Reproduce each of the records below word for word, without changing anything.

*** EXTRACTED INFORMATION ***

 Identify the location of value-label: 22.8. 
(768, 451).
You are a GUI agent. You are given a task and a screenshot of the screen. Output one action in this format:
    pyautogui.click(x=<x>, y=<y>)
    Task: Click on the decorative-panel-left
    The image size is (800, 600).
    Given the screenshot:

*** End of EXTRACTED INFORMATION ***

> **YOUR RESPONSE**:
 Identify the location of value-label: 22.8. 
(768, 451).
You are a GUI agent. You are given a task and a screenshot of the screen. Output one action in this format:
    pyautogui.click(x=<x>, y=<y>)
    Task: Click on the decorative-panel-left
    The image size is (800, 600).
    Given the screenshot:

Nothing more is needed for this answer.